Nesta quarta-feira (26), os Estados Unidos anunciaram ter desarticulado uma operação de hackers associada à China que, conforme o Departamento de Justiça norte-americano, vinha promovendo invasões e tentativas de acesso a redes sensíveis do governo e de outras instituições desde pelo menos 2018.
Os alvos incluíam sistemas do próprio Departamento de Justiça, da NASA, do Federal Reserve — o banco central dos EUA — e do Senado americano. A ação também alcançou ou procurou alcançar outras estruturas classificadas como sensíveis em território norte-americano e em outras nações.
No âmbito da operação, o Departamento de Justiça confiscou os domínios de duas plataformas empregadas nos ataques cibernéticos, identificadas como QScan e QTRouter.

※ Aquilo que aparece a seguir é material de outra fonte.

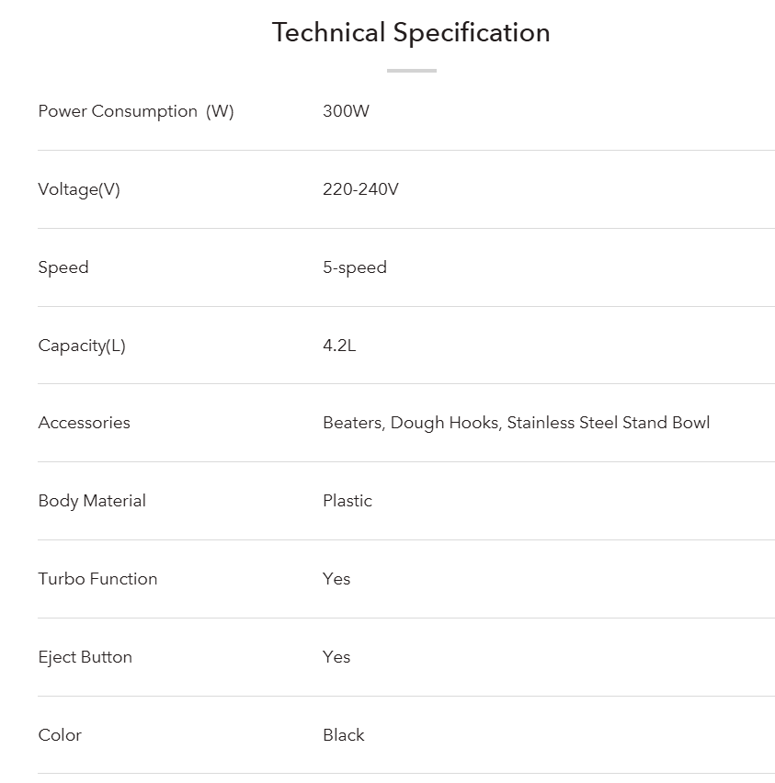
Task: Click the Color row label
Action: [x=60, y=735]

De acordo com as autoridades, esses serviços integravam a campanha de invasões.
Um documento encaminhado à Justiça listou como vítimas o Departamento de Energia dos EUA, o Departamento de Saúde e Serviços Humanos, os Institutos Nacionais de Saúde (NIH) e quatro companhias não identificadas, sediadas nos Estados Unidos e na Coreia do Sul.
Segundo as autoridades, as duas plataformas eram geridas pela Nanjing Xinjiuwei Network Technology Company, sediada na China. O Departamento de Justiça apontou que, entre os clientes da firma, estavam o Ministério da Segurança do Estado chinês, responsável pela inteligência civil do país, e o Exército de Libertação Popular.

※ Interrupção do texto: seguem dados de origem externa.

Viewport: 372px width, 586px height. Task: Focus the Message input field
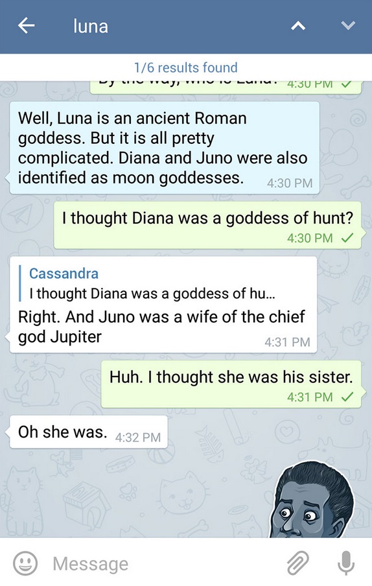165,563
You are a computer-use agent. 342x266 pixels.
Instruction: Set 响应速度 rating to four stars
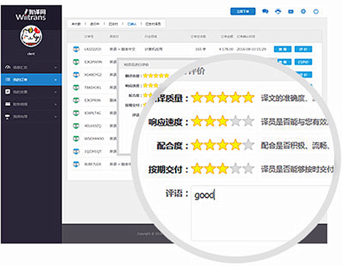click(236, 121)
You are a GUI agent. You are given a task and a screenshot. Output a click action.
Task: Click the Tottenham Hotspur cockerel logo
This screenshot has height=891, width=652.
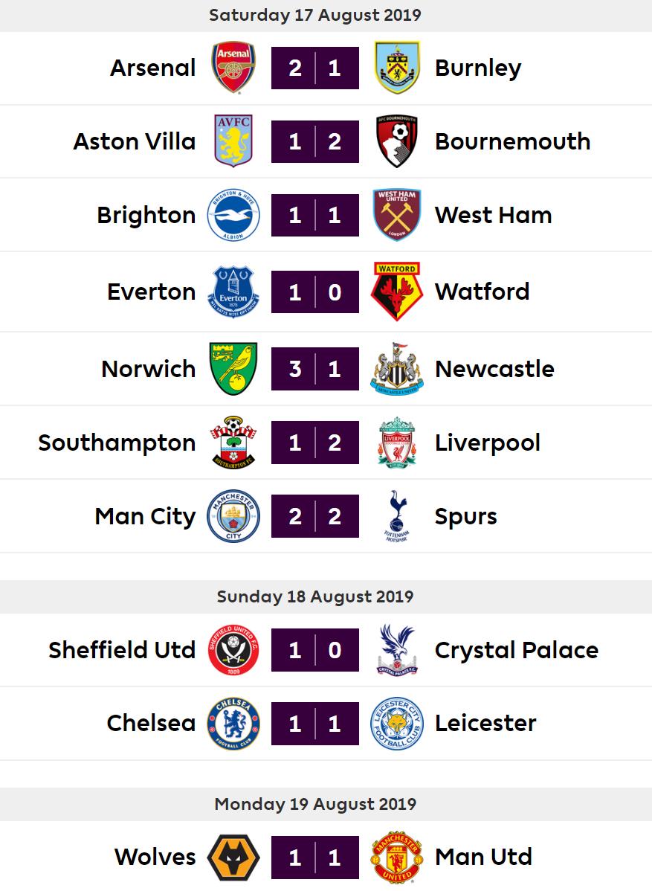[397, 516]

Procurada pela Reuters fora do horário comercial, a Nanjing Xinjiuwei não respondeu imediatamente a um pedido de comentário.
China nega acusações
- A embaixada da China em Washington contestou a acusação estadunidense;
- Um porta-voz afirmou que o governo chinês não conhecia os detalhes específicos mencionados pelo Departamento de Justiça, mas declarou que a China “se opõe firmemente e combate todas as formas de ataques cibernéticos de acordo com a lei”;
- O representante também acusou os Estados Unidos de utilizar questões de segurança cibernética para “difamar ou desacreditar a China” e de ampliar o conceito de segurança nacional para impor restrições discriminatórias a empresas chinesas;
- Segundo a embaixada, Pequim pretende proteger os direitos e interesses legítimos das empresas do país.
Ataques começaram há pelo menos oito anos
De acordo com o documento judicial, os invasores usaram ferramentas próprias para tentar comprometer infraestruturas críticas e outras redes sensíveis nos Estados Unidos e em diversos países desde pelo menos 2018. Nem todas as investidas foram bem-sucedidas.
Em agosto de 2019, por exemplo, eles tentaram invadir redes da NASA ao explorar uma falha em uma rede privada virtual (VPN), porém não conseguiram acessar os sistemas.
Em setembro de 2024, por sua vez, os invasores obtiveram êxito em ataques contra três laboratórios do Departamento de Energia, os Institutos Nacionais de Saúde, uma agência do Departamento de Saúde e Serviços Humanos e uma fabricante norte-americana de equipamentos de segurança.
Uma força-tarefa de cibersegurança formada pelo FBI, pela NSA e pela Força Cibernética Nacional de Missão do Comando Cibernético dos EUA também revelou outras ações atribuídas ao grupo, incluindo casos de roubo de dados de empresas do setor de defesa, instituições financeiras e universidades, registrados em maio de 2024.
Mais adiante, em março de 2026, o grupo realizou varreduras à procura de vulnerabilidades e tentou, igualmente sem sucesso, acessar redes do Senado norte-americano e de um hospital dos Estados Unidos.
A NASA disse que não comenta incidentes específicos. O Departamento de Saúde e Serviços Humanos, por sua vez, encaminhou os questionamentos ao Departamento de Justiça, que não ofereceu informações complementares.
Empresas privadas são usadas em operações, dizem especialistas
O episódio se junta a uma sequência de ataques creditados a grupos associados à China contra redes governamentais e companhias privadas norte-americanas nos últimos anos.
Em março, o FBI comunicou ao Congresso que hackers haviam conseguido infiltrar certas redes de órgãos públicos com informações sobre pessoas que estavam sob investigação da agência. Matérias divulgadas depois relacionaram a invasão à China.
Grupos de hackers ligados ao país também foram vinculados a ataques contra redes de comissões da Câmara dos Representantes dos EUA e contra várias grandes operadoras de telecomunicações.
Especialistas que monitoram as atividades cibernéticas da China afirmam que companhias privadas são frequentemente contratadas para executar operações em nome de diferentes órgãos do governo chinês. “Na última década, o número de empresas que oferecem serviços especializados de invasão aumentou muito”, disse à Reuters Dakota Cary, analista de China da empresa de segurança digital SentinelOne.